In November 2006, Pulitzer Prize-winning, leading American investigative journalist Seymour Hersh wrote that the PKK's Iranian offshoot, the Party for a Free Life in Kurdistan (PJAK), which has been behind a string of deadly attacks on security forces in northwestern Iran in recent months, received support from the US as well as Israel, which fears Iran's nuclear ambitions.
http://www.todayszaman.com/tz-web/detaylar.do?load=detay&link=125300
0 Replies
 
xingu
 
  1  
Reply Tue 23 Oct, 2007 05:34 pm
What can one say about the Bush administration Rolling Eyes

U.S. cannot account for billion-dollar Iraq contract
23 Oct 2007 04:01:17 GMT
Source: Reuters
More By David Morgan

WASHINGTON, Oct 23 (Reuters) - The State Department does not know specifically what it received for a billion-dollar contract with security firm DynCorp International to provide training services for Iraqi police, a U.S. watchdog agency said on Tuesday.

The Office of the Special Inspector General for Iraq Reconstruction (SIGIR) said it was forced to suspend its audit of the DynCorp contract after administration officials told investigators they had no confidence in their own accounting records.

The inspector general said the agency had not validated the accuracy of invoices received before October 2006 and described bills and supporting documents as being in disarray.

Among the problems identified before the audit was suspended were duplicate payments, the purchase of a never-used $1.8 million X-ray scanner and payments of $387,000 to house DynCorp officials in hotels rather than other available accommodation.

The inspector general blamed the problems on long-standing contract administration problems at the State Department agency responsible for the contract -- the Bureau of International Narcotics and Law Enforcement Affairs, or INL.

"As a result, INL does not know specifically what it received for most of the $1.2 billion in expenditures under its DynCorp contract for the Iraqi Police Training Program. INL's prior lack of controls created an environment vulnerable to waste and fraud," SIGIR said in an interim review.

The report coincides with a controversy over the use of private security firms in Iraq, particularly Blackwater USA, which is under scrutiny over a Sept. 16 shooting incident in Baghdad in which 17 people were killed.

The Pentagon employs at least 7,300 security contractors in Iraq and the State Department thousands more.

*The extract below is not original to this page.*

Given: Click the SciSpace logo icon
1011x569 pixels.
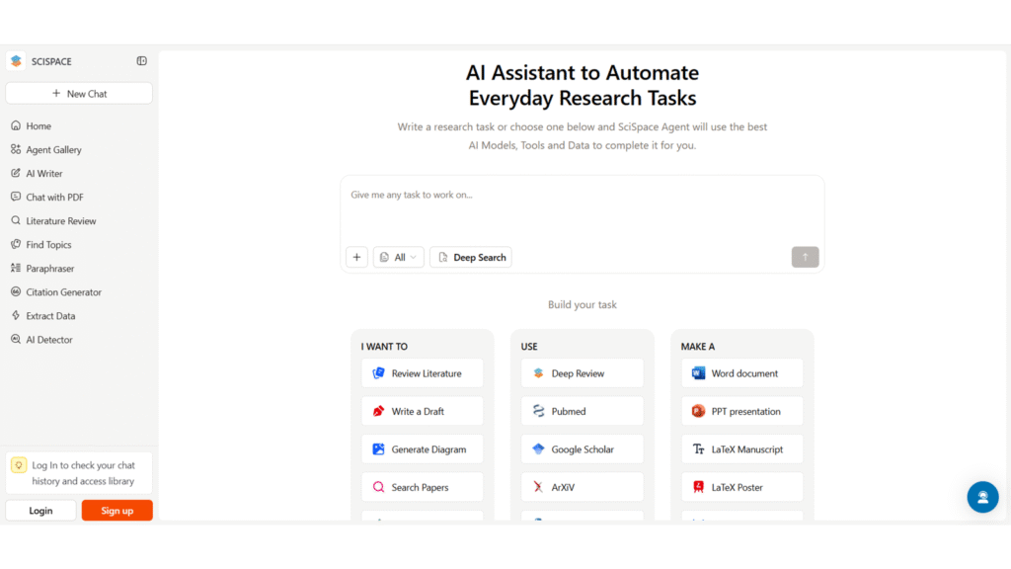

U.S. officials say they are needed to free up soldiers for other tasks.

POLICE TRAINING
INL agreed with the inspector general's overall findings and has taken steps to address the problems, the report said. The inspector general hopes to resume its audit before January, once corrective action has been taken.

But officials told the inspector general that it could take three to five years to review and reconcile all invoices and validate all property records.

DynCorp spokesman Gregory Lagana said the contract dealt with a complex program set up quickly in the aftermath of the U.S. invasion of Iraq. But he said both the State Department and DynCorp had made improvements in its administration.

The State Department agency awarded the contract to DynCorp in February 2004. The agreement covers housing, food, security, facilities, training support systems and law enforcement specialists for Iraqi civilian police training.

INL had agreed to pay DynCorp a total of $1.34 billion for police training services in Iraq, as of Aug. 23, 2007. Actual expenditures stood at $1.22 billion.

The report said DynCorp did not provide data to support travel and housing charges, while documents to support other expenses were presented in "an unmanageable format."

DynCorp gave the law enforcement agency a $108,000 check after officials sought a review of invoices and documents related to business travel expenses, the report said.

Lagana said DynCorp proposed housing senior executives in hotels partly for security reasons and that the proposal had been accepted by the government. He described other shortcomings as "human errors" for which the company routinely reimburses the State Department.
http://www.alertnet.org/thenews/newsdesk/N22450778.htm
0 Replies
 
Cycloptichorn
 
  1  
Reply Tue 23 Oct, 2007 05:35 pm
DynCorp?

Sounds like something out of a bad 80's movie.